Dementia is not a specific disease.


That's the Americans for you (whoops I forgot there's one or two on here:D

disease
noun
noun: disease; plural noun: diseases; noun: dis-ease; plural noun: dis-eases

a disorder of structure or function in a human, animal, or plant, especially one that produces specific symptoms or that affects a specific location and is not simply a direct result of physical injury.

It actually says "not a specific disease" they're not saying it isn't a disease it can be any one of a number of individual diseases.
K
 

Sue J

Registered User
Dec 9, 2009
8,032
0
I would say that a syndrome is a collection of a number of symptoms and as such can aid diagnosis of a disease.

He has Tourette's means he displays Tourette's syndrome.
She has Korsakoff syndrome means she displays Korsakoff syndrome.j

My wife's consultant gave a diagnosis of LDB but referred to problems - hallucinations, gait, cogwheel joints - as parts of the dementing syndrome.
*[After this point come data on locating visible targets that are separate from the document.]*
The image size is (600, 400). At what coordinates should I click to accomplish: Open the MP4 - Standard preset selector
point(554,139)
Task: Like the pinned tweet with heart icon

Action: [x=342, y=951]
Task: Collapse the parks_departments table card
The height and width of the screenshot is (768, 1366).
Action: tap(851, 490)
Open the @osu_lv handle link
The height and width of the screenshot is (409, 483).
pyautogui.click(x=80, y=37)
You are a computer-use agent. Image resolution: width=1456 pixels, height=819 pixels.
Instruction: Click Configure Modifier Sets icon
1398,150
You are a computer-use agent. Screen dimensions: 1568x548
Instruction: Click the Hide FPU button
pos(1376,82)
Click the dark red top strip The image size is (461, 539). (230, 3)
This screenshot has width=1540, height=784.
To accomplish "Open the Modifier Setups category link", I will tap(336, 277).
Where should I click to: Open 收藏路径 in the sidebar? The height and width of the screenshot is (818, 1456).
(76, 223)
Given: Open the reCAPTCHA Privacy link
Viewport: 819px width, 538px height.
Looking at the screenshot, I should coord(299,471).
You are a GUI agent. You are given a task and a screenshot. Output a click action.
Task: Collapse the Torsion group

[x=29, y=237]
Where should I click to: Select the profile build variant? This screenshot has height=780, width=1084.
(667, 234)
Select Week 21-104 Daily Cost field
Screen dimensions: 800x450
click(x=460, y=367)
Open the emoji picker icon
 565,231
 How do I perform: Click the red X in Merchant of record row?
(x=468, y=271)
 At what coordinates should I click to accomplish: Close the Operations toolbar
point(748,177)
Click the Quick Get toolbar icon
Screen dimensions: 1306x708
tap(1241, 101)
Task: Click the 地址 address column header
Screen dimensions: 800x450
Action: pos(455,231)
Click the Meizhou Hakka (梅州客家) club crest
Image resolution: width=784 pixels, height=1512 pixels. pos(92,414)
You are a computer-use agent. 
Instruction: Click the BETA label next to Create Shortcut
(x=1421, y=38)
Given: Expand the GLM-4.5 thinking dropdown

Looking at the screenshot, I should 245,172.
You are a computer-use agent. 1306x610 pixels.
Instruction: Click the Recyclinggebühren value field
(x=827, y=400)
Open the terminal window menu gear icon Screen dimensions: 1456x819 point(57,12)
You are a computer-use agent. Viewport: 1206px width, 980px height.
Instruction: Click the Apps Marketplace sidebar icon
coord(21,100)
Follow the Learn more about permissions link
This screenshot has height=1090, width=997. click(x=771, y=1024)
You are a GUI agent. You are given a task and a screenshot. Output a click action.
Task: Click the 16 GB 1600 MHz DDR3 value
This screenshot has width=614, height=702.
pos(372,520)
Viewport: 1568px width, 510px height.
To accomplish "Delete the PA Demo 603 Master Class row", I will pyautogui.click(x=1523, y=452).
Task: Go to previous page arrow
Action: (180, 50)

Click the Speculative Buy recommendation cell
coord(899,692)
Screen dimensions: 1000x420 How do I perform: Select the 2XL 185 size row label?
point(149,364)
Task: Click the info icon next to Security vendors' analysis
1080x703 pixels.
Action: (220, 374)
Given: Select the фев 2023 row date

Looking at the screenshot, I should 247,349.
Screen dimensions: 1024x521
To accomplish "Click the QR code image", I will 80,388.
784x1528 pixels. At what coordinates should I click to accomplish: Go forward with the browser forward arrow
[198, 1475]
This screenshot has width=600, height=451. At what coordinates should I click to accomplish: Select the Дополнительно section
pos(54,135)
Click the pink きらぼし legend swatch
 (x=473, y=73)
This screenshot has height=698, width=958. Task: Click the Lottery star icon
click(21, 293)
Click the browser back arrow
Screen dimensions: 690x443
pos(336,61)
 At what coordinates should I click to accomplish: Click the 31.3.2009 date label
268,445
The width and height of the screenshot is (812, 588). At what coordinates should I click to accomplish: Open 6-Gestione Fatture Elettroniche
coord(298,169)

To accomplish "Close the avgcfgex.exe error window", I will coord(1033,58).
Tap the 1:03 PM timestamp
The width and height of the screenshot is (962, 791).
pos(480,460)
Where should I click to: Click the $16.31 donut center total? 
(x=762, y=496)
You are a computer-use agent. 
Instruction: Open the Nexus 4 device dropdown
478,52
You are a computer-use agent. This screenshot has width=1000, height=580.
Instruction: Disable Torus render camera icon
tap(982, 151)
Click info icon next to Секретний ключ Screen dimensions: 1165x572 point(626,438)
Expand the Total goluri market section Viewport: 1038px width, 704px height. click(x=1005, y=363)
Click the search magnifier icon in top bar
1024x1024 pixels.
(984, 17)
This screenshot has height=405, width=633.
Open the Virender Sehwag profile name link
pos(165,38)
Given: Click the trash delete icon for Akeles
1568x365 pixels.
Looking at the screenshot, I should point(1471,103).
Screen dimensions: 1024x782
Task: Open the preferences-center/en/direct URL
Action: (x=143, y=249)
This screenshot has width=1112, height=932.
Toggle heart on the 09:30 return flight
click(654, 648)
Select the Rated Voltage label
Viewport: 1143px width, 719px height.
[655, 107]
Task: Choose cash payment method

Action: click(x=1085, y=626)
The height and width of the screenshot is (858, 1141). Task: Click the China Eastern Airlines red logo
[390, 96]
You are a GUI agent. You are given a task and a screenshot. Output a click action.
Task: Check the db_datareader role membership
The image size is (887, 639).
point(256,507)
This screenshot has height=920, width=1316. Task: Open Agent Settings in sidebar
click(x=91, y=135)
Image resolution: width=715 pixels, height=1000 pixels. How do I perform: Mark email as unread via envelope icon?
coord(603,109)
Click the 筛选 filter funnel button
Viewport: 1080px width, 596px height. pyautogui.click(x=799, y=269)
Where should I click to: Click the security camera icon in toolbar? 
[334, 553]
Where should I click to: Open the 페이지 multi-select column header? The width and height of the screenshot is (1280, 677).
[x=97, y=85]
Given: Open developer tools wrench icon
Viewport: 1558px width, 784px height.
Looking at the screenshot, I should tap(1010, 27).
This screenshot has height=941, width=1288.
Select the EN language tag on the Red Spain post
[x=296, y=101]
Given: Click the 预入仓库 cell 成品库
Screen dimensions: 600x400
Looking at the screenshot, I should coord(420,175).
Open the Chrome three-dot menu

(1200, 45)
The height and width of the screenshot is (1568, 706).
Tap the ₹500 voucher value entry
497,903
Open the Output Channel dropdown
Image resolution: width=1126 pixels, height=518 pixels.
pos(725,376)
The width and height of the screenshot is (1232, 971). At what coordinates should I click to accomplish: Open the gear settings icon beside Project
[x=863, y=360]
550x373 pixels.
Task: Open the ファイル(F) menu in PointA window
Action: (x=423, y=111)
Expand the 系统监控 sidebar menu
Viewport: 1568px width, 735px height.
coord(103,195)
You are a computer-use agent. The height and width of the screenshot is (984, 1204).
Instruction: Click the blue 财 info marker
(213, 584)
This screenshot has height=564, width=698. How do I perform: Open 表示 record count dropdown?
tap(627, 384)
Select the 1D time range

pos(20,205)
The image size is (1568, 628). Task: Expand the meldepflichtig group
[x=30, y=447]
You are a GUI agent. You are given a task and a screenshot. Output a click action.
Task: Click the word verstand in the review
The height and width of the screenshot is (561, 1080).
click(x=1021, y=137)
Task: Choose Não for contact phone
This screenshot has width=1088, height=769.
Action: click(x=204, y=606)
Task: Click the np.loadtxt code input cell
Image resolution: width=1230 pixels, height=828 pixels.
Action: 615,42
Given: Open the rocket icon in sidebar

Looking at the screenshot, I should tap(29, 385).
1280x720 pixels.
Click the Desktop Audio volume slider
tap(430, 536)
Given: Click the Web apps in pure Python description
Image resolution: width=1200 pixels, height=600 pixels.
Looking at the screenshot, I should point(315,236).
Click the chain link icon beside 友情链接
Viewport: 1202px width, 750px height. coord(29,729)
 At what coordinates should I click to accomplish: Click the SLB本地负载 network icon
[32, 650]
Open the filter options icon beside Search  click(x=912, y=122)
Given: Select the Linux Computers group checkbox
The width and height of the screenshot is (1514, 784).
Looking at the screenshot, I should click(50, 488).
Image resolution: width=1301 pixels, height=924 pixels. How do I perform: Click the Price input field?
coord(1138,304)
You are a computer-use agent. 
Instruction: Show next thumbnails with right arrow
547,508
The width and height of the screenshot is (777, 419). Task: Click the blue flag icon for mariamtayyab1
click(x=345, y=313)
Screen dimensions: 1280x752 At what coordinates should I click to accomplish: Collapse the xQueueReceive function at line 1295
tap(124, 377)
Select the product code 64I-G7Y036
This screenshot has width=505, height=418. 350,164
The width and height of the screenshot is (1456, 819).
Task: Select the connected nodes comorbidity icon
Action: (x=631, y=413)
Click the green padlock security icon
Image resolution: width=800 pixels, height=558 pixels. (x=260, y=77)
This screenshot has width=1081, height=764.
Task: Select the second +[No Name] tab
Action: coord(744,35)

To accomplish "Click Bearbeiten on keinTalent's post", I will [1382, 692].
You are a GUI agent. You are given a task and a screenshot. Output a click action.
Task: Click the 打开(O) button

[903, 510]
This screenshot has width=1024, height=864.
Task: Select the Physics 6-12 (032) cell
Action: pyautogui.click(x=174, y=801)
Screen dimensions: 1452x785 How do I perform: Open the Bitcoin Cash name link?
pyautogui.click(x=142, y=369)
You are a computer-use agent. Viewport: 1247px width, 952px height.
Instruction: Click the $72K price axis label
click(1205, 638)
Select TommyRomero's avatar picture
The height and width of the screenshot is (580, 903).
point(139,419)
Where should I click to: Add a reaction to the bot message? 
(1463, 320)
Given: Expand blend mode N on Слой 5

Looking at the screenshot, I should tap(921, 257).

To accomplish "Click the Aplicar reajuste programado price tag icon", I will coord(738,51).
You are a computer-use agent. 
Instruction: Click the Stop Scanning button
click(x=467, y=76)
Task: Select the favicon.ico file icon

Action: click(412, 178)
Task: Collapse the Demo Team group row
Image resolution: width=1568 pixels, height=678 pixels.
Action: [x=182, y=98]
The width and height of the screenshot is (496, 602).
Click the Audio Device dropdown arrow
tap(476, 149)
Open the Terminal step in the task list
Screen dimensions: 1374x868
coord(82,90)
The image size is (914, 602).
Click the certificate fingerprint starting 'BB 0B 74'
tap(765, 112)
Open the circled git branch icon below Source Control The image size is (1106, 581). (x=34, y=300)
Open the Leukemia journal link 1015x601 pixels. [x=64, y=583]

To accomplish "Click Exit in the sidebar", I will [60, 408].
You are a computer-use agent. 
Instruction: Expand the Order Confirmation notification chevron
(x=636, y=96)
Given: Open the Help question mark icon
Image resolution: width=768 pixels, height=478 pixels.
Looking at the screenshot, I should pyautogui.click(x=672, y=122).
The range of symptoms in the syndrome helped with the diagnosis of LDB.

Just my take, hope I've not added further confusion.

I understand your take completely Nitram and it makes sense to me. Being able to identify specific symptoms from the syndrome can narrow down the diagnosis and potentially target better treatment approaches.
 

nitram

Registered User
Apr 6, 2011
30,248
0
Bury
"Being able to identify specific symptoms from the syndrome can narrow down the diagnosis and potentially target better treatment approaches."

And symptoms from any comorbidity are not part of the syndrome and are ignored in the diagnosis.